» **Provided material**

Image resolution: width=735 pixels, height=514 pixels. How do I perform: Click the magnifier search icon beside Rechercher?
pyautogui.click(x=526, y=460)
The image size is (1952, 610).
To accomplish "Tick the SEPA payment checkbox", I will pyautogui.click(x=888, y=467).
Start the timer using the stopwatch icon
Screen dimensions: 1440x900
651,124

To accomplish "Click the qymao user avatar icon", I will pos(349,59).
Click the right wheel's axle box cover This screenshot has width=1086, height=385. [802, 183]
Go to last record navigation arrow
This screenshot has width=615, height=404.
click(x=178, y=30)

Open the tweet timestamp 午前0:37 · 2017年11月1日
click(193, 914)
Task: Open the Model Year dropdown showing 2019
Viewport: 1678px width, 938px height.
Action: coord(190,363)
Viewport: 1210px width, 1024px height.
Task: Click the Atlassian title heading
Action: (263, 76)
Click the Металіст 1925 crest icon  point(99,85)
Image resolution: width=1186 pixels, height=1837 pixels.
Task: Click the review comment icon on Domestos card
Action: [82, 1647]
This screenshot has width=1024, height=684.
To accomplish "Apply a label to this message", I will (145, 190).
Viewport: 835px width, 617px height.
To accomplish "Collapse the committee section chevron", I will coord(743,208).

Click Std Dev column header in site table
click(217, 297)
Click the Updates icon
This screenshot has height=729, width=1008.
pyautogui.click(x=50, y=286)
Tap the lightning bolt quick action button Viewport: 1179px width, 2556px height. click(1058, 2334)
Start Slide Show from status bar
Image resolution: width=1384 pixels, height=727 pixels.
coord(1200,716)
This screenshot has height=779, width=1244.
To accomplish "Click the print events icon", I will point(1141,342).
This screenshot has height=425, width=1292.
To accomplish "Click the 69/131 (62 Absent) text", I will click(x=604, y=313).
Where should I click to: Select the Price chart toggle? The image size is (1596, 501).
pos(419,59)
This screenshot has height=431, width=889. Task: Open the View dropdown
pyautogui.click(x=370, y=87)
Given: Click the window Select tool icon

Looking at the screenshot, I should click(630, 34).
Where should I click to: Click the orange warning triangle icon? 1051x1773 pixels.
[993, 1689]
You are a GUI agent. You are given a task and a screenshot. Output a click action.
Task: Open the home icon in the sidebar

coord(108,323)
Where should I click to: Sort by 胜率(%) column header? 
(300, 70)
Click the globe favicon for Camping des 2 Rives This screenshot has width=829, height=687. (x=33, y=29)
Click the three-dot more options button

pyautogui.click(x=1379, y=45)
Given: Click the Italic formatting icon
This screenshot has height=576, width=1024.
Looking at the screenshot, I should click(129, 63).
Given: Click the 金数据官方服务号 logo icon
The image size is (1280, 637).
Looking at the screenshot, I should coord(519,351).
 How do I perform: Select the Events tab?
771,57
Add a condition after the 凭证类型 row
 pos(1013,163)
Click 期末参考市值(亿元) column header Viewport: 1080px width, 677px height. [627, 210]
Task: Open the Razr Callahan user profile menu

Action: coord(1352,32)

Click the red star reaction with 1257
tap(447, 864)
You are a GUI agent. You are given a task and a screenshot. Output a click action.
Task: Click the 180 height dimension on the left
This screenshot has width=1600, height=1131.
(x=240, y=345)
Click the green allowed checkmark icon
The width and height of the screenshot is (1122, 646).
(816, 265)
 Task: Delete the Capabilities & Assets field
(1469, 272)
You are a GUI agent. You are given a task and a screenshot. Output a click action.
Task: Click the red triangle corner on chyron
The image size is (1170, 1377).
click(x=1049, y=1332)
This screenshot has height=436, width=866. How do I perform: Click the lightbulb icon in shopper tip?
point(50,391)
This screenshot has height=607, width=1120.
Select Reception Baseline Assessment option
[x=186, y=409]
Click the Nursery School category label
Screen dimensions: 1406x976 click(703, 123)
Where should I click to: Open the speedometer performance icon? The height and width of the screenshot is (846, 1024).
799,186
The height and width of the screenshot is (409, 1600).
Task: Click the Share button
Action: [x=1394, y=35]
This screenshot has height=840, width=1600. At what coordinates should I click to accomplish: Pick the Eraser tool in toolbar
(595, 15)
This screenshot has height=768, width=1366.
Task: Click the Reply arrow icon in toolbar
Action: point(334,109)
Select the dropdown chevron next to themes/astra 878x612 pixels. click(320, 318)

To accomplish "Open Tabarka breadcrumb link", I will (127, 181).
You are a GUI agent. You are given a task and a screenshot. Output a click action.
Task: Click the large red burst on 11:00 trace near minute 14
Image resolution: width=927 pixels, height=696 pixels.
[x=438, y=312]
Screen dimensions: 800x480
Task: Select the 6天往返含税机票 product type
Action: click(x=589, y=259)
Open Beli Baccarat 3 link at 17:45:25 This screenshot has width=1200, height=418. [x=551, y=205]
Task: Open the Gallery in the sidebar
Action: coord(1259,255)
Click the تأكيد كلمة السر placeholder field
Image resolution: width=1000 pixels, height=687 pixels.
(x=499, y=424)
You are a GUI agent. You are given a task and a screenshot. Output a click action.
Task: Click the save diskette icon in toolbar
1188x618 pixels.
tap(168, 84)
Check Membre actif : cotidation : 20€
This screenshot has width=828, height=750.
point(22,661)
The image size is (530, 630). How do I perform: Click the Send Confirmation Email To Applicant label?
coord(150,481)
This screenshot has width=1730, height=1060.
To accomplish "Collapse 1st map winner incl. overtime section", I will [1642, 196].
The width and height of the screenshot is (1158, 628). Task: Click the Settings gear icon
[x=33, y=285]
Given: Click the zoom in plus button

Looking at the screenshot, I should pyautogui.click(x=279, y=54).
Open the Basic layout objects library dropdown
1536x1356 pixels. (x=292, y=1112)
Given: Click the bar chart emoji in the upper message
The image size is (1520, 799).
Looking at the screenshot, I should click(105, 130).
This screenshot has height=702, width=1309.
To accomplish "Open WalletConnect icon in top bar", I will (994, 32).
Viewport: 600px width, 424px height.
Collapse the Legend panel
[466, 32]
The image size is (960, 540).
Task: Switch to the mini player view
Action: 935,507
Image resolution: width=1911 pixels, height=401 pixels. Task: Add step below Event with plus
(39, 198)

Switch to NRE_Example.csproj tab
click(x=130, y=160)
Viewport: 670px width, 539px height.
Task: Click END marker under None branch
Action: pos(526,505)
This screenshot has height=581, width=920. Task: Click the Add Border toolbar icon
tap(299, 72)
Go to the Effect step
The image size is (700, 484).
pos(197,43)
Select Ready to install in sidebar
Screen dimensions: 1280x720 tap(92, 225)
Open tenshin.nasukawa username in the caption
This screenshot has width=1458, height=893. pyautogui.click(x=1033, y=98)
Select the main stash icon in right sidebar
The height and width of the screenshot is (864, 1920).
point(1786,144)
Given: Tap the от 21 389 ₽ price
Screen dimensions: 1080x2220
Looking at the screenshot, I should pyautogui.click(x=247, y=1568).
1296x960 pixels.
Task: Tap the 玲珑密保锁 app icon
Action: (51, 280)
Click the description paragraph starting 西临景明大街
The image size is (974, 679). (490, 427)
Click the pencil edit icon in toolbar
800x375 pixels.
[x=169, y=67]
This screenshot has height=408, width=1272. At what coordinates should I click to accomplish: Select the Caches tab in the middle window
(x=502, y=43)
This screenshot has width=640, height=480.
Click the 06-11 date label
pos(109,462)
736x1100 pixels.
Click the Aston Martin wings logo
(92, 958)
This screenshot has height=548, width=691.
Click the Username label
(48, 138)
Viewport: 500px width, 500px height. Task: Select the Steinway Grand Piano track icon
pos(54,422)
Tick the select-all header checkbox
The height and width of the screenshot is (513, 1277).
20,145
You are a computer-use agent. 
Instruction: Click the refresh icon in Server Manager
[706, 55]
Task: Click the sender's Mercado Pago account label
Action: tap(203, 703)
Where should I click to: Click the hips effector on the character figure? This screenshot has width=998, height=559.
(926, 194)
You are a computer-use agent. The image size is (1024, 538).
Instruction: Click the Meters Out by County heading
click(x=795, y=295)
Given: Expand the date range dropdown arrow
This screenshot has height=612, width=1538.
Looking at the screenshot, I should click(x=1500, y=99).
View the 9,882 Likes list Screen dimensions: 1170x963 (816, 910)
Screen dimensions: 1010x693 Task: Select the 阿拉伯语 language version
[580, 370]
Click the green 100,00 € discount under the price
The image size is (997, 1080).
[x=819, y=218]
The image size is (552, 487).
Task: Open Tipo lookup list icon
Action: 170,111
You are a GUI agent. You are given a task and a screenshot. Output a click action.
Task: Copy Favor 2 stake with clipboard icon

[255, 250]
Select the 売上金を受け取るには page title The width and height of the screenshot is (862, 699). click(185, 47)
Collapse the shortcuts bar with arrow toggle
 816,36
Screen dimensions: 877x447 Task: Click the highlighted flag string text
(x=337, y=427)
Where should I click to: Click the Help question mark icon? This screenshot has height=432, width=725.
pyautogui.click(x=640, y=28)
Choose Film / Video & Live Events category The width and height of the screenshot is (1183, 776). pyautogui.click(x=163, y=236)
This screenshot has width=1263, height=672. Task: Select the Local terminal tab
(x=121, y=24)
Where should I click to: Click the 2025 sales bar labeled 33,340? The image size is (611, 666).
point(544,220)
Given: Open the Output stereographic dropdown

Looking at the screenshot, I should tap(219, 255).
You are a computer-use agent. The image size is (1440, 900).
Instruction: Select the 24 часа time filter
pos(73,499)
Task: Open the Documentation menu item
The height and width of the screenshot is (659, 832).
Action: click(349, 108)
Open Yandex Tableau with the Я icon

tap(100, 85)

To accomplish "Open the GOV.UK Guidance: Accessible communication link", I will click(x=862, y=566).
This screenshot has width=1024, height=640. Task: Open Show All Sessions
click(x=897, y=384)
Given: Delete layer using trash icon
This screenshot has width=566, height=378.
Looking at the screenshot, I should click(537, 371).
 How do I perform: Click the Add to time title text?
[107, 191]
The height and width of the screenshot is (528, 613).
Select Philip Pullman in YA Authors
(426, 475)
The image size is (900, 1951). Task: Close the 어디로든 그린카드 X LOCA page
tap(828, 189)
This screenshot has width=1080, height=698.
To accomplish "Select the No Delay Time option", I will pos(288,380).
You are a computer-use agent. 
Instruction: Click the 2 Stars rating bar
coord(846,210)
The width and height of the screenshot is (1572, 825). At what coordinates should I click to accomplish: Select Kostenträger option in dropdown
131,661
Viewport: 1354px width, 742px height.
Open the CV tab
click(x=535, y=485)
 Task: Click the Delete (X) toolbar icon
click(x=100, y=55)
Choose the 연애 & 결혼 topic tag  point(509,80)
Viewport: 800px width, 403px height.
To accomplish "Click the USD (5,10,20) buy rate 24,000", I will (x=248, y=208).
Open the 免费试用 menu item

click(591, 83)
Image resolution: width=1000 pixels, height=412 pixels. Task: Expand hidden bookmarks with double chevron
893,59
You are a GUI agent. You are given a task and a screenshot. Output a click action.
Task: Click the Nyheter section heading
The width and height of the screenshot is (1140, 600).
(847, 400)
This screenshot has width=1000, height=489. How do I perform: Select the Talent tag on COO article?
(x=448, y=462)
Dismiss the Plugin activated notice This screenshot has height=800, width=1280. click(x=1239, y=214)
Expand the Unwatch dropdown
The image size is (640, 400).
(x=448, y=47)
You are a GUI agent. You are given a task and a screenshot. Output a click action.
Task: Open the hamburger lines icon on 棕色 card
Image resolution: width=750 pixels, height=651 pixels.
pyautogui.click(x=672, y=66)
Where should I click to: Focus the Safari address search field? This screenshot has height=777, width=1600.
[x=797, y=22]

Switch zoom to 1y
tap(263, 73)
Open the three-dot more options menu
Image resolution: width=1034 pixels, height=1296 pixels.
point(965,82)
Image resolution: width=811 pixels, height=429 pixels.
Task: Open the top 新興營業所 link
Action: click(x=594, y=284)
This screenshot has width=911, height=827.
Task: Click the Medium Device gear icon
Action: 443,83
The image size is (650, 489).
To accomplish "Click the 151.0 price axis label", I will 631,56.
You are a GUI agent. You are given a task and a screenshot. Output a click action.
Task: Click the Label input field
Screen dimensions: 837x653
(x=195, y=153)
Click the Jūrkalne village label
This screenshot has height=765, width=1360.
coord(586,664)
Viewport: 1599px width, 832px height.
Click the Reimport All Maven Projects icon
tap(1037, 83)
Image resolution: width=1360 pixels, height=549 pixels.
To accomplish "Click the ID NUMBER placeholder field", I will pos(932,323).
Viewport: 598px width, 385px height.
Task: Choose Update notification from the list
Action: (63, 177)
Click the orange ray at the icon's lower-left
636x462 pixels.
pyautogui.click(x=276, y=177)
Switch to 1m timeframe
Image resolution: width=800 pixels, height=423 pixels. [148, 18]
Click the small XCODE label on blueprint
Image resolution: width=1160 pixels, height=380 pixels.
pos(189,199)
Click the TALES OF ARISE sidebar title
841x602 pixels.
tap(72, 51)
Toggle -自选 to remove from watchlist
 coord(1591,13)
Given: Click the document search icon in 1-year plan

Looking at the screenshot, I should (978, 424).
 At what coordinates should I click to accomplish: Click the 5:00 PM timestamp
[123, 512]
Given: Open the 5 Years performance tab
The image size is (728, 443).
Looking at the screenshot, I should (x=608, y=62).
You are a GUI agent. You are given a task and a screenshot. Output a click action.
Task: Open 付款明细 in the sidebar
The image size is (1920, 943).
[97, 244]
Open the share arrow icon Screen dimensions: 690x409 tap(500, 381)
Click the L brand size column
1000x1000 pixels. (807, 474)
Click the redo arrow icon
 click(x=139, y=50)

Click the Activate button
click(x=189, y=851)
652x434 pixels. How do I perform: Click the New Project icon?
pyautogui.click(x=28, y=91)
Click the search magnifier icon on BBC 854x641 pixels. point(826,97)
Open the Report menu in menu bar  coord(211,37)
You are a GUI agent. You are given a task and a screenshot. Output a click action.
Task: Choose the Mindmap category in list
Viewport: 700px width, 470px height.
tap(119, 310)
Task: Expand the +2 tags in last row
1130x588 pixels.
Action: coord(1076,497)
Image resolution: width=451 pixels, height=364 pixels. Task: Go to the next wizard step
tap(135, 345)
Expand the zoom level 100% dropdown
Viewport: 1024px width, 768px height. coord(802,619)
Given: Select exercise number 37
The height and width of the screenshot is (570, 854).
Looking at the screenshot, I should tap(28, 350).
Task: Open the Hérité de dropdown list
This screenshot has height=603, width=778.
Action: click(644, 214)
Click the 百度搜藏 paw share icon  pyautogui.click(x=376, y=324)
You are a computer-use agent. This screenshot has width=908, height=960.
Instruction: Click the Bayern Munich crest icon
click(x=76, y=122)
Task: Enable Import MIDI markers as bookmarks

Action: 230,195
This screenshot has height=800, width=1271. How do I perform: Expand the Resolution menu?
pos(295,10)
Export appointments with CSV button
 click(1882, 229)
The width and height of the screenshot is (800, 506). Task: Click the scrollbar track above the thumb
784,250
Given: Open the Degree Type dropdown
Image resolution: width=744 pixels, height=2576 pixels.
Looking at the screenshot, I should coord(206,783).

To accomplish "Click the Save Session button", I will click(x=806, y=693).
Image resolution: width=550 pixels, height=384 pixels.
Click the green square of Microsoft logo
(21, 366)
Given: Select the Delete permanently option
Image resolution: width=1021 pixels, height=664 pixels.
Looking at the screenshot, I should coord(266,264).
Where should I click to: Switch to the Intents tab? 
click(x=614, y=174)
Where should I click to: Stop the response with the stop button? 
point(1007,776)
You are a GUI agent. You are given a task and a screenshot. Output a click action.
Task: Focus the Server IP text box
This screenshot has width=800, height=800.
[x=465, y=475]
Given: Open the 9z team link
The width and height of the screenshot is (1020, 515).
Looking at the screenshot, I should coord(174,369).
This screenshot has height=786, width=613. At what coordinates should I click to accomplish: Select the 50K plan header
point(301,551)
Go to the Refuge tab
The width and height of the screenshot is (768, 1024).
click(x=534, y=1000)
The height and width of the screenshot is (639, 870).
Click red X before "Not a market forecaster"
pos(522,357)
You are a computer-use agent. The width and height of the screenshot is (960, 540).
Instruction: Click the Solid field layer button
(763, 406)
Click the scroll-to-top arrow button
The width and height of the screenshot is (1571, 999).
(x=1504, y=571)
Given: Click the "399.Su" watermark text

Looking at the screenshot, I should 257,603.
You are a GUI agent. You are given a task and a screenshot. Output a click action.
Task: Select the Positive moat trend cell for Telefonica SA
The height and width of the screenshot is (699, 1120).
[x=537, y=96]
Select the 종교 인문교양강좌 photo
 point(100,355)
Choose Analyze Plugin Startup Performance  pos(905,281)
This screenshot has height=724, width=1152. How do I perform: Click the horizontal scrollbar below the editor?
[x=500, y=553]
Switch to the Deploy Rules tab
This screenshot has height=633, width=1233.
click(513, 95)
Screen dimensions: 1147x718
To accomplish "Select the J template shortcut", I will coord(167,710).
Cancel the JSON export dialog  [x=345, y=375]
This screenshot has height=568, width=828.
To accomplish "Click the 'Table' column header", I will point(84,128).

» **Directions**
Look above for the line with "Click the pencil edit icon in toolbar" and the line with "Select the 売上金を受け取るには"; transcribe both and all lines in between, exactly, and nothing else.

» **Response to the exercise**
Click the pencil edit icon in toolbar
800x375 pixels.
[x=169, y=67]
This screenshot has height=408, width=1272. At what coordinates should I click to accomplish: Select the Caches tab in the middle window
(x=502, y=43)
This screenshot has width=640, height=480.
Click the 06-11 date label
pos(109,462)
736x1100 pixels.
Click the Aston Martin wings logo
(92, 958)
This screenshot has height=548, width=691.
Click the Username label
(48, 138)
Viewport: 500px width, 500px height. Task: Select the Steinway Grand Piano track icon
pos(54,422)
Tick the select-all header checkbox
The height and width of the screenshot is (513, 1277).
20,145
You are a computer-use agent. 
Instruction: Click the refresh icon in Server Manager
[706, 55]
Task: Click the sender's Mercado Pago account label
Action: tap(203, 703)
Where should I click to: Click the hips effector on the character figure? This screenshot has width=998, height=559.
(926, 194)
You are a computer-use agent. The image size is (1024, 538).
Instruction: Click the Meters Out by County heading
click(x=795, y=295)
Given: Expand the date range dropdown arrow
This screenshot has height=612, width=1538.
Looking at the screenshot, I should click(x=1500, y=99).
View the 9,882 Likes list Screen dimensions: 1170x963 (816, 910)
Screen dimensions: 1010x693 Task: Select the 阿拉伯语 language version
[580, 370]
Click the green 100,00 € discount under the price
The image size is (997, 1080).
[x=819, y=218]
The image size is (552, 487).
Task: Open Tipo lookup list icon
Action: 170,111
You are a GUI agent. You are given a task and a screenshot. Output a click action.
Task: Copy Favor 2 stake with clipboard icon

[255, 250]
Select the 売上金を受け取るには page title The width and height of the screenshot is (862, 699). click(185, 47)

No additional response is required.